The resolver here is pure objective price math (Yahoo adjusted-close H1 total return, NVDA vs SPY), so I traced the one number that decides it — the gap, today:
NVDA close 12/31/2025: $186.49; Jun 23 2026: $200.04 → +7.3% H1 (dividend negligible).
S&P 500 / SPY total return YTD: ~+10.2% (as of ~Jun 22).
So NVDA is currently ~2.9pp BEHIND, not ahead.
For YES, NVDA has to make up 2.9pp relative to SPY in the ~5 trading days to Jun 30 — into an active AI-equity selloff, with NVDA the more volatile, falling name (off its ~$235 May high). Relative-return vol (3.4%/day, ~7.6pp over 5 sessions) puts the make-up probability around 30-35%, not 83%.

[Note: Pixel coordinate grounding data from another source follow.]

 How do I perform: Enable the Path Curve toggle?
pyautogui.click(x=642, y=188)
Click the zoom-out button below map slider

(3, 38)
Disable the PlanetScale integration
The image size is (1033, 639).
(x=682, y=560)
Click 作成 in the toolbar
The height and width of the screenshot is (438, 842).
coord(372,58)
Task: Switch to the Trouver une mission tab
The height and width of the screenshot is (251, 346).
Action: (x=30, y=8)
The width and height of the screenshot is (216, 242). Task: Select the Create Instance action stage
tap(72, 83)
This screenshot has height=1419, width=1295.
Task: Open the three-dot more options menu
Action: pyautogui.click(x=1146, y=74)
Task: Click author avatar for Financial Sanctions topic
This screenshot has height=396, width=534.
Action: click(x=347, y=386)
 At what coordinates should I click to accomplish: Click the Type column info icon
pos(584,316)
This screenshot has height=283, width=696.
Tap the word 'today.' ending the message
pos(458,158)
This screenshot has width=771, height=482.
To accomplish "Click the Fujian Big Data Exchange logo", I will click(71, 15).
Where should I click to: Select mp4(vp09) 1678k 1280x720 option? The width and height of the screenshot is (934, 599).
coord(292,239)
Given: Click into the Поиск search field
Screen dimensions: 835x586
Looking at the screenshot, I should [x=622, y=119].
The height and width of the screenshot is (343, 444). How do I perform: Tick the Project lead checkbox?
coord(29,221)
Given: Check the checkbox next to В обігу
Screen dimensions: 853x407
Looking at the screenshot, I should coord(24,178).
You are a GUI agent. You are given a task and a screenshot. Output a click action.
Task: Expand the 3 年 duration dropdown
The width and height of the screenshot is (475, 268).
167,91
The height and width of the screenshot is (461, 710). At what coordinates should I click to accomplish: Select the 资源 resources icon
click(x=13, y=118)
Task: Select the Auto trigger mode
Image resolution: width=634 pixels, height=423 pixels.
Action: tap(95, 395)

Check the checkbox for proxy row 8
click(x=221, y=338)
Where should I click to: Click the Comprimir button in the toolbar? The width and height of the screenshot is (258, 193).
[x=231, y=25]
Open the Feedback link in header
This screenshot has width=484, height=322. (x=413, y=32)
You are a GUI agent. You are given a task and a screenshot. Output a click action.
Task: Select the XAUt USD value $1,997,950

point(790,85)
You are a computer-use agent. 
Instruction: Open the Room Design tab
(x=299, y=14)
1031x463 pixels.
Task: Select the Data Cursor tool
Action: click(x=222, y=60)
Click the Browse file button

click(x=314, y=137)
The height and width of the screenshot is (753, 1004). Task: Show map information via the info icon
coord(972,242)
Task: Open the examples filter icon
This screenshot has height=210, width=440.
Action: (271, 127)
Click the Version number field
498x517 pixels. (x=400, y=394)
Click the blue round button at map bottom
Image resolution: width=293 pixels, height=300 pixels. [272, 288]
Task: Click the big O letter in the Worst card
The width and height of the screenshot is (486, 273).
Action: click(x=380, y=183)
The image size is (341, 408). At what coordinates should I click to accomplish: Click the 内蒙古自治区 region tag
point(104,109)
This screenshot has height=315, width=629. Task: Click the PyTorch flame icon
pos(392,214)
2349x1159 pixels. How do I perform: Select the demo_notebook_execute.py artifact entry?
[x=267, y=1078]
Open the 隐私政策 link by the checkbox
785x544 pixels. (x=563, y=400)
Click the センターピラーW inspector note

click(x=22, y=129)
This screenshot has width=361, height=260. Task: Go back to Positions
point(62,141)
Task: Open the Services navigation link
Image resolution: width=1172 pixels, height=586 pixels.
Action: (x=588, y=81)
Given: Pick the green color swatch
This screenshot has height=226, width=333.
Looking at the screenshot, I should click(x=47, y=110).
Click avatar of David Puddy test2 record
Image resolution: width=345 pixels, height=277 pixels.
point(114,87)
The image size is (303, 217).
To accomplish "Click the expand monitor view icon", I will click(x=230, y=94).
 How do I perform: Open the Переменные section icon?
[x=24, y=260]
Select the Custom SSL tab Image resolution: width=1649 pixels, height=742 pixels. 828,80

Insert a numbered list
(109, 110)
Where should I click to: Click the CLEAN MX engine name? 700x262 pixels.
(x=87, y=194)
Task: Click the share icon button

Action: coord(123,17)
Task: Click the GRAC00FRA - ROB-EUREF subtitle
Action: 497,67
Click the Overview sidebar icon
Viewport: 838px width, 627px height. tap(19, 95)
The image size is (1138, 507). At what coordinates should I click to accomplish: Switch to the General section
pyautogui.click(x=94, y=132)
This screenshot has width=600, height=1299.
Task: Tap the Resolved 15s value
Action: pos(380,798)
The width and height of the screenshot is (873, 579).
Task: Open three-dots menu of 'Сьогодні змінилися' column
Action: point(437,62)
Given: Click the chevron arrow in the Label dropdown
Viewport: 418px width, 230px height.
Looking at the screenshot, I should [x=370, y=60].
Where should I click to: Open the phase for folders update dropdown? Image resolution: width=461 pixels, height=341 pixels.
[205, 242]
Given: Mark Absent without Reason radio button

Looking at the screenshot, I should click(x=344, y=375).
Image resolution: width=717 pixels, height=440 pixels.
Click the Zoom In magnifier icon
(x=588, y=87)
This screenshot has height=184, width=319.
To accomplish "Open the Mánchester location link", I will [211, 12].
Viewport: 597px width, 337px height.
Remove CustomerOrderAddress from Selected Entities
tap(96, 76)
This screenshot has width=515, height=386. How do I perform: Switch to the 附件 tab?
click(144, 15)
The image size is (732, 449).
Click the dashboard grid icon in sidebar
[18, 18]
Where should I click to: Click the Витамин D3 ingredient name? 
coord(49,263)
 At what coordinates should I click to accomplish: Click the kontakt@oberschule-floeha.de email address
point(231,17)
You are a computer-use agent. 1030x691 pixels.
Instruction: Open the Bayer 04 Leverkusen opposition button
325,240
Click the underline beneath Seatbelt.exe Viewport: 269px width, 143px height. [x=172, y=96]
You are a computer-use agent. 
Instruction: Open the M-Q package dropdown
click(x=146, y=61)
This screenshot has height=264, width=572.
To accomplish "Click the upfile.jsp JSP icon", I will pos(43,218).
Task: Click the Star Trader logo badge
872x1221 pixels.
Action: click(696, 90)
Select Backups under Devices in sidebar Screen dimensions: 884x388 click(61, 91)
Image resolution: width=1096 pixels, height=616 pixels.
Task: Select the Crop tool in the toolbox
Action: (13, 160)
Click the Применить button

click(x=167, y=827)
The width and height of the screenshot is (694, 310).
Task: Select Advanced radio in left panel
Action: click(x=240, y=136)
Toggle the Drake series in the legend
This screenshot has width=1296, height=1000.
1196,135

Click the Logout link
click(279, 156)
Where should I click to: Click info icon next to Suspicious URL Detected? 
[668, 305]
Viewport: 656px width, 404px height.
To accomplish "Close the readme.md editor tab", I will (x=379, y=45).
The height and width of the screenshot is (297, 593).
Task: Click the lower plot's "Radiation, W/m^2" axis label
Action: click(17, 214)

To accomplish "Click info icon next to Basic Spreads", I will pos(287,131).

A 50pp gap on an objective, days-from-close price market is usually a data-conflation red flag, so I pinned the crux fact (the Dec-31 base) from an independent source rather than trusting one YTD figure. It held.
What flips me to YES/exit: a clean +5%+ NVDA session reversing the selloff, or any source showing NVDA's H1 total return already ahead of SPY's (i.e. my Dec-31 base or the SPY figure is wrong).
The cycle continues.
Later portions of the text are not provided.